For fans of best-sellers like Before I Fall and If I Stay, this is a fascinating and heart-rending story about love and friendship and the fine line between life and death.

(synopsis from Goodreads)

If you've read my blog, you'll know that I'm a big fan of Before I Fall and that I was less than impressed with If I Stay.  So I went into Fracture not knowing if I would love it or hate it (or if my feelings would fall somewhere in the middle).

After finishing the book (and the prequel novella, Eleven Minutes), I've come to the conclusion that this story was begun at the wrong point in time.  Delaney falls through the ice within the first few pages of the book.  This leads to a very big problem: we don't know what Delaney was like before the accident, and so we have no way of knowing how she's different after.  Delaney constantly tells us (which is one of her more annoying traits... more on those in a minute), and we can see how those around her react to her, but since we don't know how they reacted to her before, it's confusing.  I kept thinking that there must have been something else going on, and that was why everyone around her was acting so strangely.  As it turns out, there wasn't anything else going on.  The story was started in the wrong place, and the characterization was too weak to help the book overcome that major error in judgment on the part of the author.

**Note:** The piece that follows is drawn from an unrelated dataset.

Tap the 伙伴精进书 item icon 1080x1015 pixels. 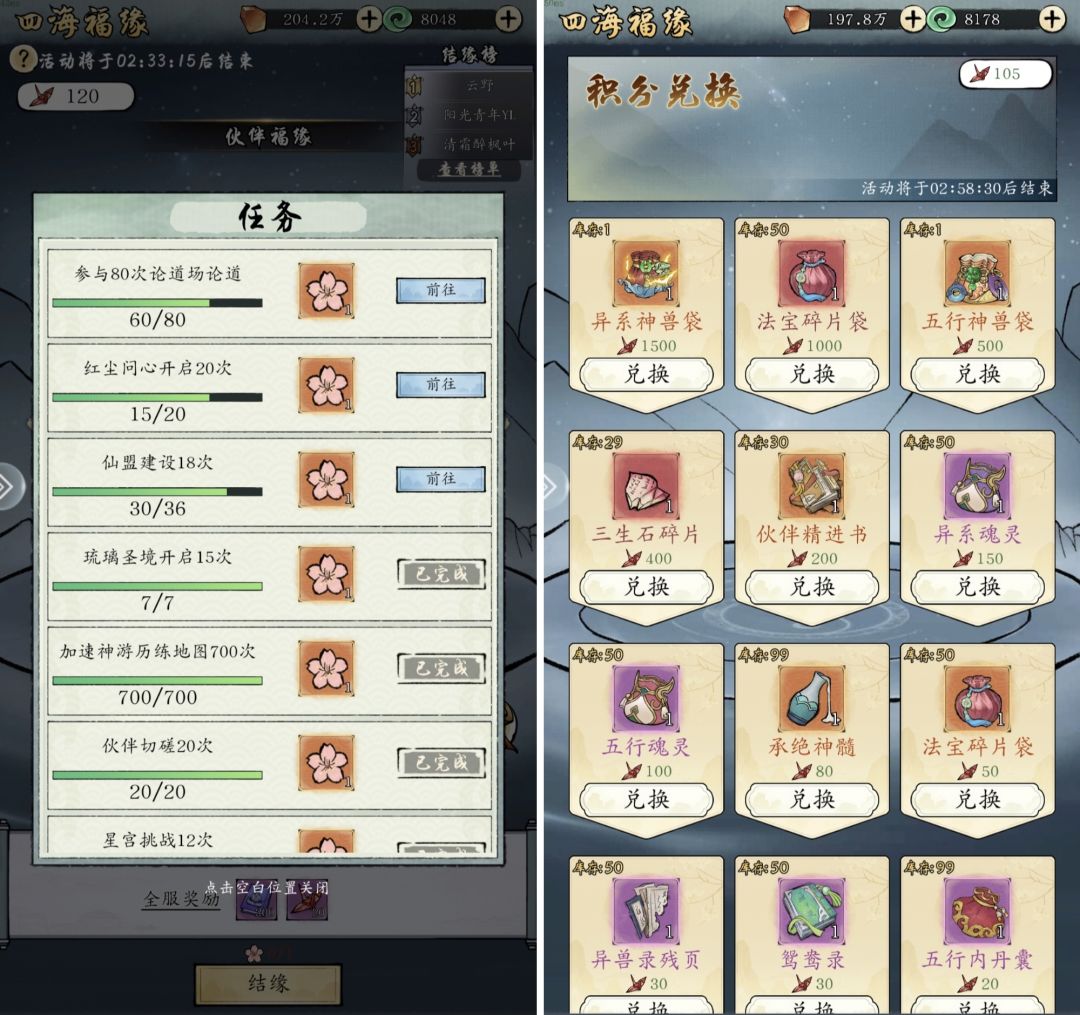812,485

The characters were another big problem.  I didn't mind Decker, Delaney's friend/neighbour; unfortunately, he was about the only decent character in the whole book.  Troy was underdeveloped and not all that believable.  And Delaney herself... wow.  I don't think I've disliked a main character this much since I read Paige Harbison's Here Lies Bridget.  Delaney is one of the most messed-up heroines I've read in a while... and not in a good, thought-provoking way.  I mean that she was written so badly that it was really difficult to read a whole book from her point of view.  She's quite immature for seventeen, and tended to be socially inept; she makes a number of comments to people throughout the book that had my jaw dropping because they were just so rude.  She also needs finite answers to everything, she hates hugging, she misinterprets others' words and actions, and she has very few friends... which made me suspect that she actually has Asperger syndrome.  I wouldn't have had a problem with that... had it been addressed.  It wasn't, so instead Delaney just came off like a massive jerk.  A massive, stupid jerk.  Despite the fact that she tells us over and over again how smart she is, she rarely shows it.  Smart people don't go slinking around the snowy neighbourhood in their nightgown and boots because they see a prowler.  Non-jerky people don't call those with neurological illnesses "not quite human".  She really is an appalling character, and I couldn't wait to be done with her.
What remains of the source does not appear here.